The lines below starting at the line containing "Instruction: Click Multiple" and ending at the line containing "1568x408 pixels." are to be repeated exactly, with both ends kept and nothing else added.
**** EXERCISE DATA
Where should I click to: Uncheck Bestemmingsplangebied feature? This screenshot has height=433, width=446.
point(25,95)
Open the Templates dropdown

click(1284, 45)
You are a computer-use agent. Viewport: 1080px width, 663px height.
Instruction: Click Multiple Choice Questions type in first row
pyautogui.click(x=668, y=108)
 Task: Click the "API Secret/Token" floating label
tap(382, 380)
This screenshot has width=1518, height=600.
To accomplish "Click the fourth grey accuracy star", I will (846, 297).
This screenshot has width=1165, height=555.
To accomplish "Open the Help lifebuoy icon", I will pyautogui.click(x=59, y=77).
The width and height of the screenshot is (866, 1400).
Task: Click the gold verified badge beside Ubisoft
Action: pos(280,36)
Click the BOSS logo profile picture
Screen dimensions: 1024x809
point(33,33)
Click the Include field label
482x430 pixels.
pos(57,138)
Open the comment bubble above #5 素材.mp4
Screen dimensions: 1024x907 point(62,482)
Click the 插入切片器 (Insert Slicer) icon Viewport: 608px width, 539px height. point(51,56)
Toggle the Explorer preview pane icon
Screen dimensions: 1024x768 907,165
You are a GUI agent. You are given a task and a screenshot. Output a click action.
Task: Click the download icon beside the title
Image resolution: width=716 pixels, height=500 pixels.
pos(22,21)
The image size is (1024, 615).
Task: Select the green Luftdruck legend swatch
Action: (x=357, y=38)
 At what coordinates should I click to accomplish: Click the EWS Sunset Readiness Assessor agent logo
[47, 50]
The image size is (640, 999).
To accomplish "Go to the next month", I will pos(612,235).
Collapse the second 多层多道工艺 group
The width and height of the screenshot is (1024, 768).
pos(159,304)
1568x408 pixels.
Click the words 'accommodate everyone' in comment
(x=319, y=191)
********
## [WRITTEN ANSWER]
Instruction: Click Multiple Choice Questions type in first row
pyautogui.click(x=668, y=108)
 Task: Click the "API Secret/Token" floating label
tap(382, 380)
This screenshot has width=1518, height=600.
To accomplish "Click the fourth grey accuracy star", I will (846, 297).
This screenshot has width=1165, height=555.
To accomplish "Open the Help lifebuoy icon", I will pyautogui.click(x=59, y=77).
The width and height of the screenshot is (866, 1400).
Task: Click the gold verified badge beside Ubisoft
Action: pos(280,36)
Click the BOSS logo profile picture
Screen dimensions: 1024x809
point(33,33)
Click the Include field label
482x430 pixels.
pos(57,138)
Open the comment bubble above #5 素材.mp4
Screen dimensions: 1024x907 point(62,482)
Click the 插入切片器 (Insert Slicer) icon Viewport: 608px width, 539px height. point(51,56)
Toggle the Explorer preview pane icon
Screen dimensions: 1024x768 907,165
You are a GUI agent. You are given a task and a screenshot. Output a click action.
Task: Click the download icon beside the title
Image resolution: width=716 pixels, height=500 pixels.
pos(22,21)
The image size is (1024, 615).
Task: Select the green Luftdruck legend swatch
Action: (x=357, y=38)
 At what coordinates should I click to accomplish: Click the EWS Sunset Readiness Assessor agent logo
[47, 50]
The image size is (640, 999).
To accomplish "Go to the next month", I will pos(612,235).
Collapse the second 多层多道工艺 group
The width and height of the screenshot is (1024, 768).
pos(159,304)
1568x408 pixels.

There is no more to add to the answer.